Exercise requirements: Format the lines below as a numbered list, omitting any blank lines.

Extracted data:
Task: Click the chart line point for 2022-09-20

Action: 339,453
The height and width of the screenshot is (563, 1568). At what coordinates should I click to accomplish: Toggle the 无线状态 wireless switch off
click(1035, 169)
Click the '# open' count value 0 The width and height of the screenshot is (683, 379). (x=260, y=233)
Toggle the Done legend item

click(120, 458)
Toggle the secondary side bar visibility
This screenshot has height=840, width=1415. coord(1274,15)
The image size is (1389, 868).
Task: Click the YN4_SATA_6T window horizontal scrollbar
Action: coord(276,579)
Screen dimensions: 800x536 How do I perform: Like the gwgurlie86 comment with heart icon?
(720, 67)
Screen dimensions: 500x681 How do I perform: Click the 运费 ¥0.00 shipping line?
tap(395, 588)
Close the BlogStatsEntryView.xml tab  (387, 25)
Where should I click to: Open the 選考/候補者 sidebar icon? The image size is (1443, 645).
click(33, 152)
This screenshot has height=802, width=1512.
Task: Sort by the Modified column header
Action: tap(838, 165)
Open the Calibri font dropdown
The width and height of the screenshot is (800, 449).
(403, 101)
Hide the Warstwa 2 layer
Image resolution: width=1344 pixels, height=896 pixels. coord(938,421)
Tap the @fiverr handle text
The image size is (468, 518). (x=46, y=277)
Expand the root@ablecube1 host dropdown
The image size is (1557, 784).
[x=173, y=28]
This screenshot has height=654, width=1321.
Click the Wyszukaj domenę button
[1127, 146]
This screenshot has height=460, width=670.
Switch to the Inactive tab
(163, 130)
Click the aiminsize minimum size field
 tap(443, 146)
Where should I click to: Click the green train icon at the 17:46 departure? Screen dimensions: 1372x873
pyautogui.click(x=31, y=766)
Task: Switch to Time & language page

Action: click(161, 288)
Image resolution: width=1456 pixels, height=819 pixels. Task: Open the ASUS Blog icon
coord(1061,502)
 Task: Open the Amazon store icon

Output:
1. Task: Click the chart line point for 2022-09-20
2. Action: 339,453
3. The height and width of the screenshot is (563, 1568). At what coordinates should I click to accomplish: Toggle the 无线状态 wireless switch off
4. click(1035, 169)
5. Click the '# open' count value 0 The width and height of the screenshot is (683, 379). (x=260, y=233)
6. Toggle the Done legend item
7. click(120, 458)
8. Toggle the secondary side bar visibility
9. This screenshot has height=840, width=1415. coord(1274,15)
10. The image size is (1389, 868).
11. Task: Click the YN4_SATA_6T window horizontal scrollbar
12. Action: coord(276,579)
13. Screen dimensions: 800x536 How do I perform: Like the gwgurlie86 comment with heart icon?
14. (720, 67)
15. Screen dimensions: 500x681 How do I perform: Click the 运费 ¥0.00 shipping line?
16. tap(395, 588)
17. Close the BlogStatsEntryView.xml tab  (387, 25)
18. Where should I click to: Open the 選考/候補者 sidebar icon? The image size is (1443, 645).
19. click(33, 152)
20. This screenshot has height=802, width=1512.
21. Task: Sort by the Modified column header
22. Action: tap(838, 165)
23. Open the Calibri font dropdown
24. The width and height of the screenshot is (800, 449).
25. (403, 101)
26. Hide the Warstwa 2 layer
27. Image resolution: width=1344 pixels, height=896 pixels. coord(938,421)
28. Tap the @fiverr handle text
29. The image size is (468, 518). (x=46, y=277)
30. Expand the root@ablecube1 host dropdown
31. The image size is (1557, 784).
32. [x=173, y=28]
33. This screenshot has height=654, width=1321.
34. Click the Wyszukaj domenę button
35. [1127, 146]
36. This screenshot has height=460, width=670.
37. Switch to the Inactive tab
38. (163, 130)
39. Click the aiminsize minimum size field
40.  tap(443, 146)
41. Where should I click to: Click the green train icon at the 17:46 departure? Screen dimensions: 1372x873
42. pyautogui.click(x=31, y=766)
43. Task: Switch to Time & language page
44. Action: click(161, 288)
45. Image resolution: width=1456 pixels, height=819 pixels. Task: Open the ASUS Blog icon
46. coord(1061,502)
47.  Task: Open the Amazon store icon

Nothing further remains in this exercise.